BEGIN

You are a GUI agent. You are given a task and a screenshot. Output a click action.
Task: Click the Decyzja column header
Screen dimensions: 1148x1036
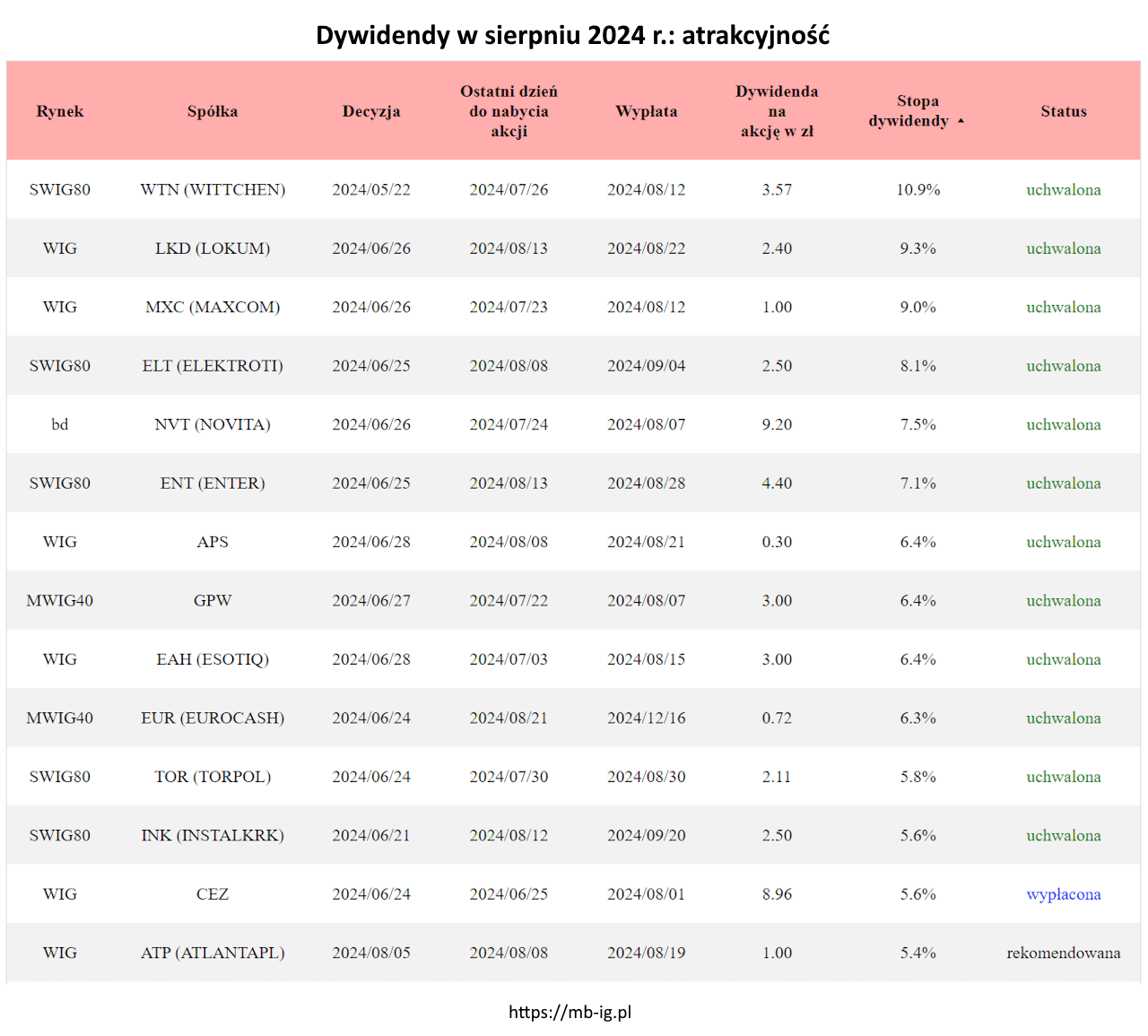click(x=371, y=111)
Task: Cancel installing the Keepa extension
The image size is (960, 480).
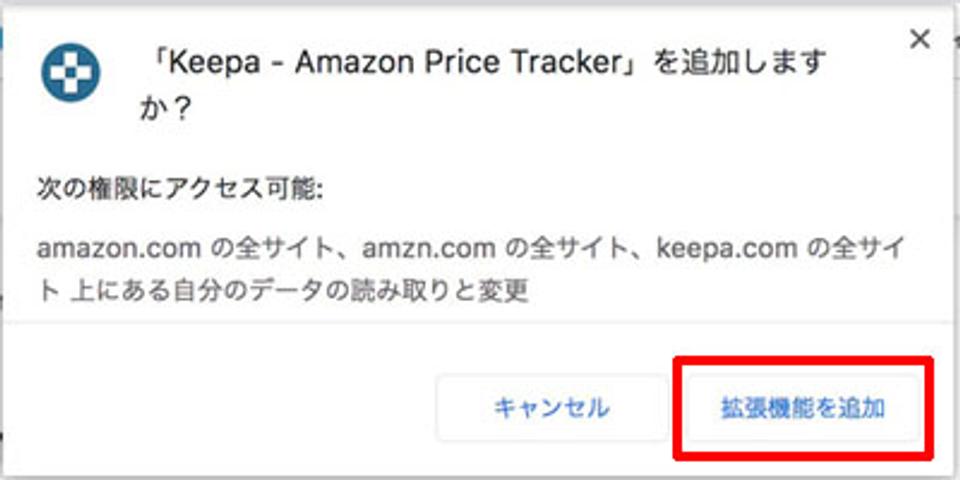Action: tap(552, 408)
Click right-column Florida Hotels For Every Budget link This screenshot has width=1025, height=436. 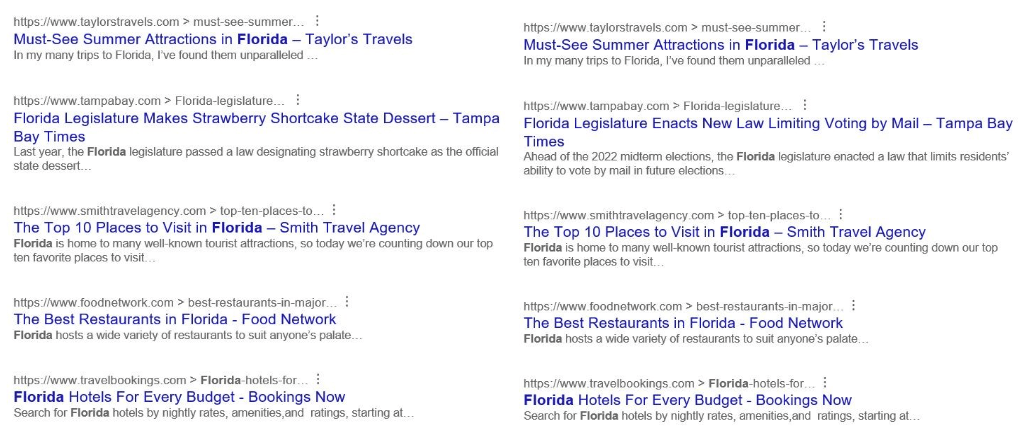[x=687, y=400]
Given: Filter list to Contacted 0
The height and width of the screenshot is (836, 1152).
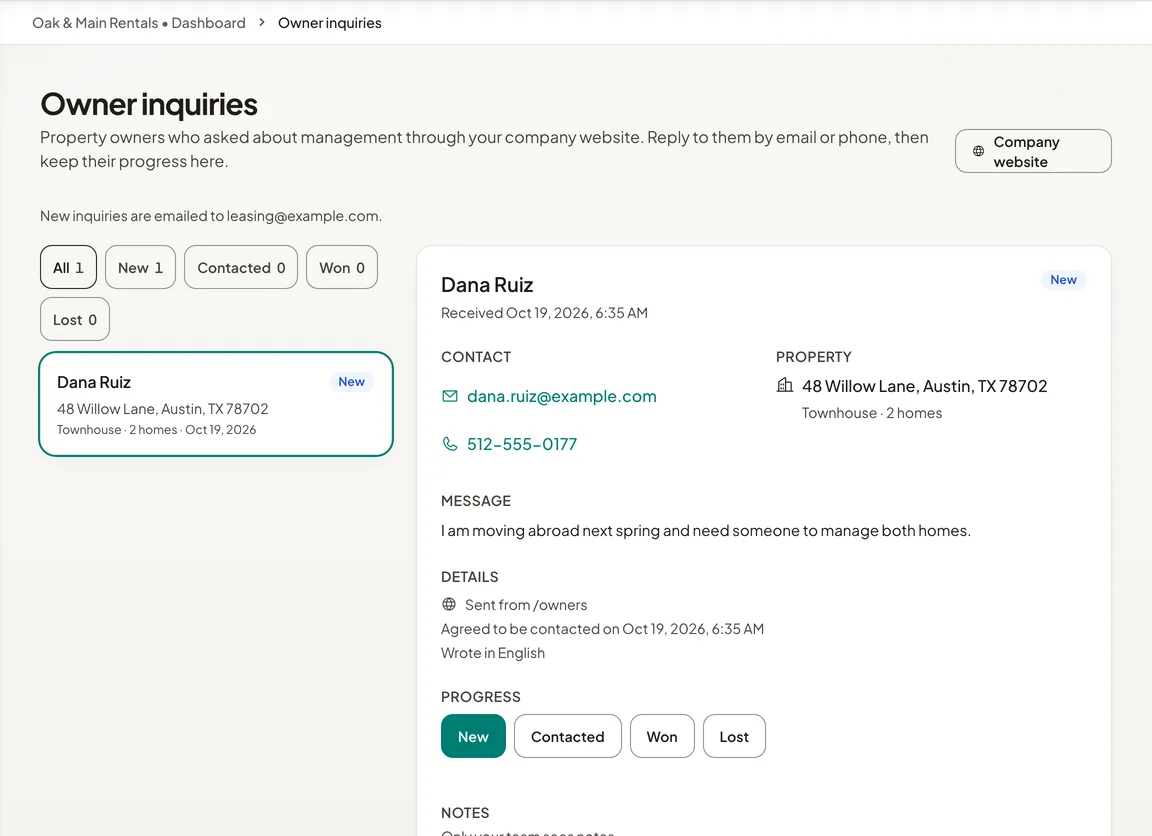Looking at the screenshot, I should [241, 267].
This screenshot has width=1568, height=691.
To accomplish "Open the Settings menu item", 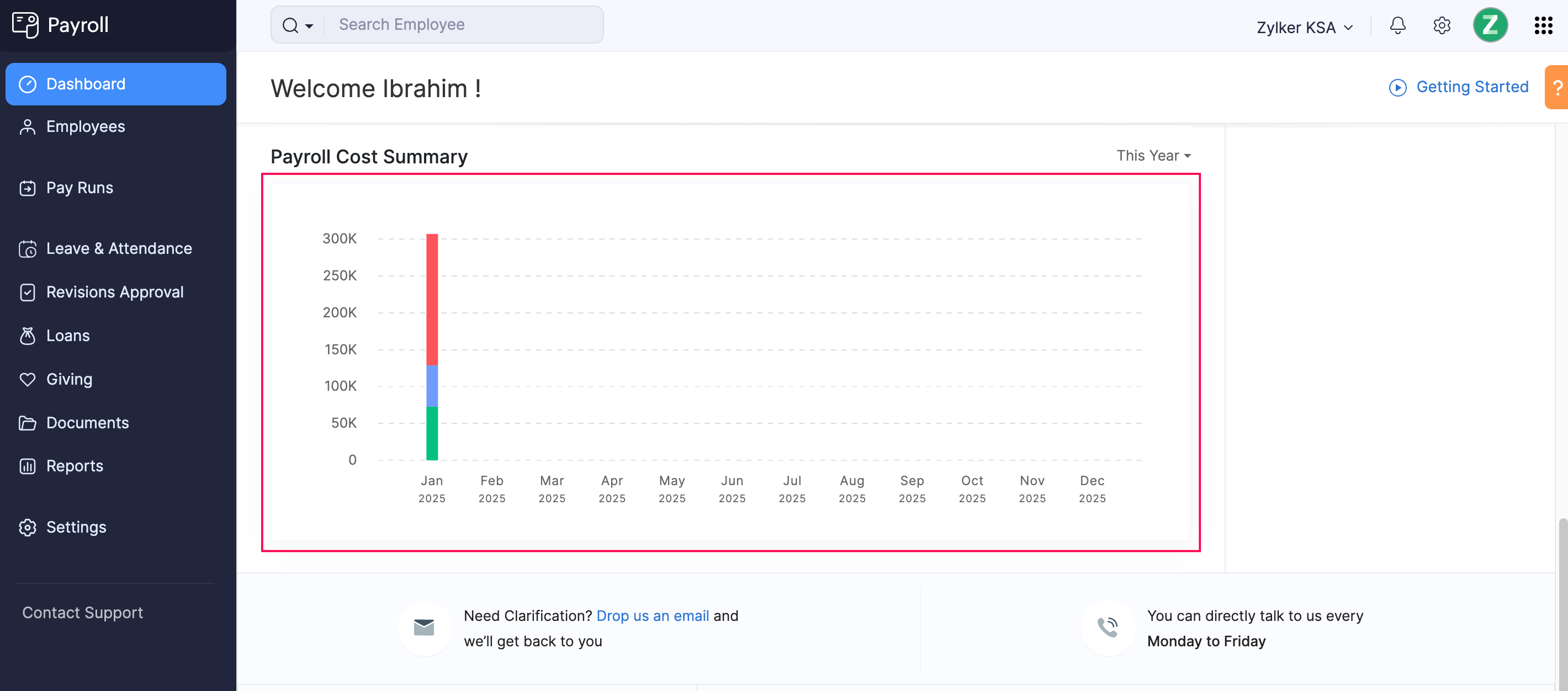I will (76, 525).
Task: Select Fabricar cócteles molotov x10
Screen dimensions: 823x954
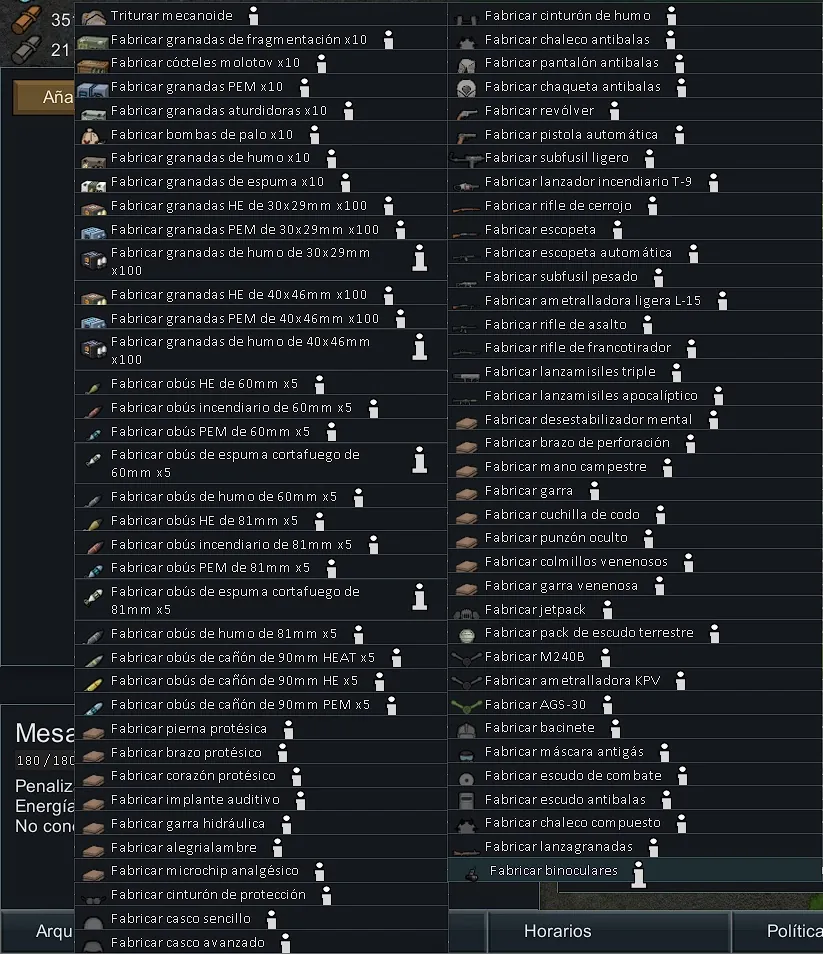Action: point(205,63)
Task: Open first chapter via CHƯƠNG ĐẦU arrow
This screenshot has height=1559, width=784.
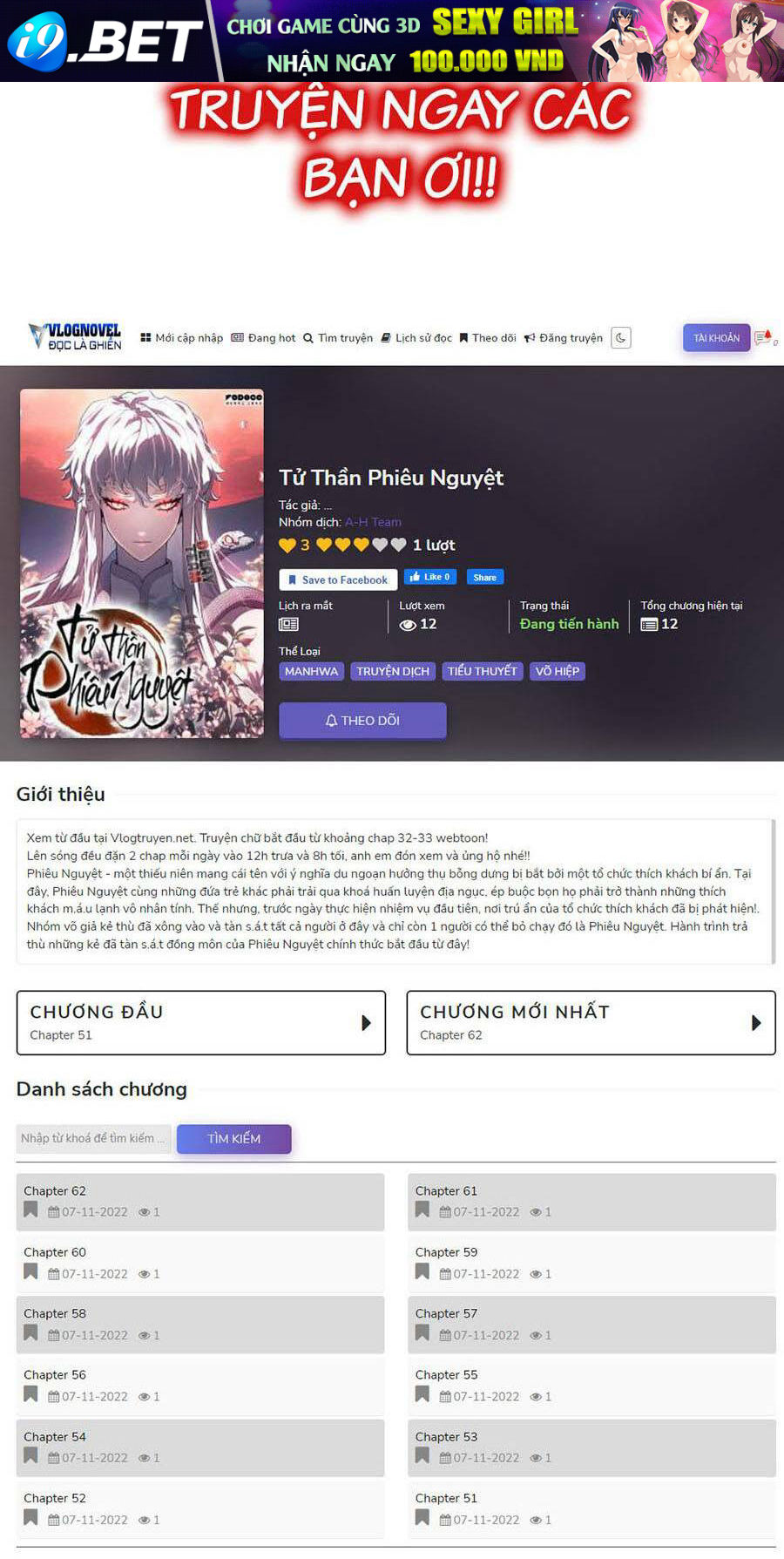Action: 366,1023
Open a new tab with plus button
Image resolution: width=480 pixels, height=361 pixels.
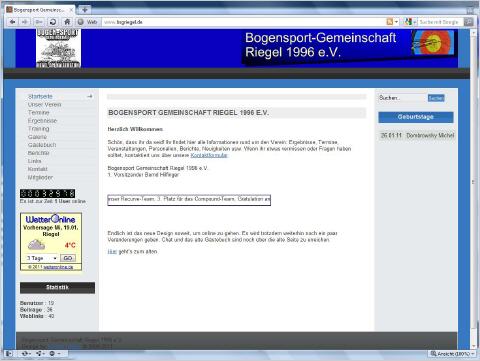pos(85,10)
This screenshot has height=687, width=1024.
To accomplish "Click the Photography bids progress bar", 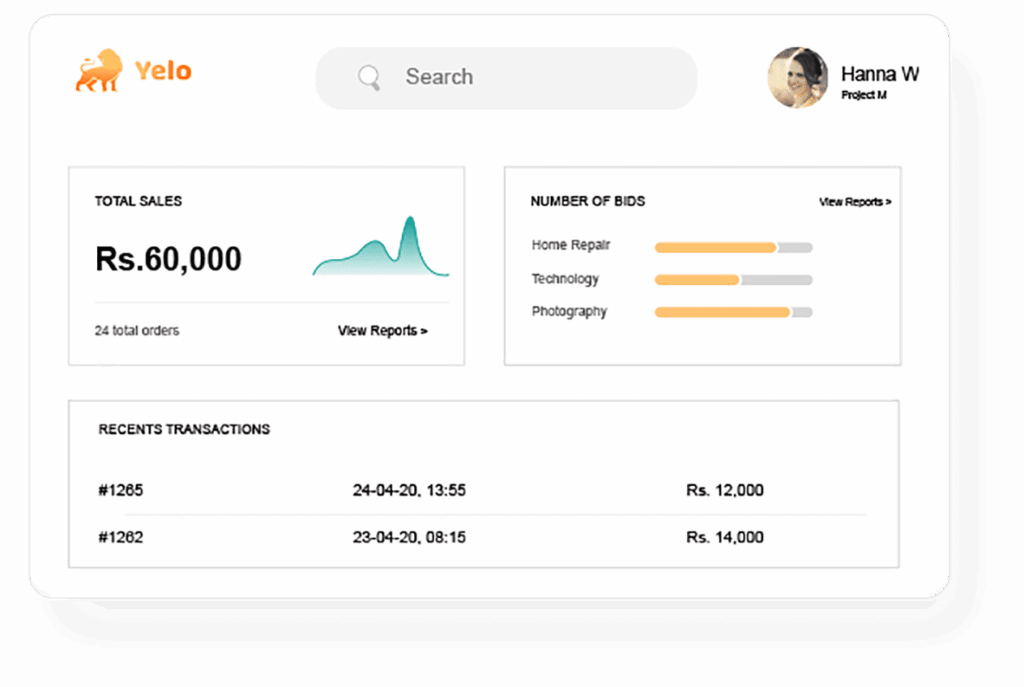I will [733, 312].
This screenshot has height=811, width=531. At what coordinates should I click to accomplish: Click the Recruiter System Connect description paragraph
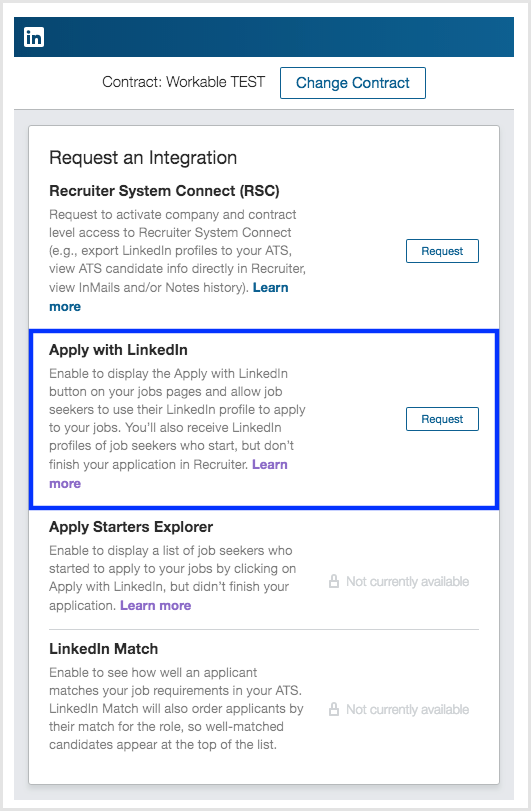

END

- **WORK INSTRUCTIONS**
When you reach the line that has "Task: Open first chapter via CHƯƠNG ĐẦU arrow" in the data above, start repeating lines exactly, and stop after the line that has "This screenshot has height=687, width=1024."; pictures stay out.

- **EXPECTED OUTPUT**
Task: Open first chapter via CHƯƠNG ĐẦU arrow
This screenshot has height=1559, width=784.
Action: 366,1023
Open a new tab with plus button
Image resolution: width=480 pixels, height=361 pixels.
pos(85,10)
This screenshot has height=687, width=1024.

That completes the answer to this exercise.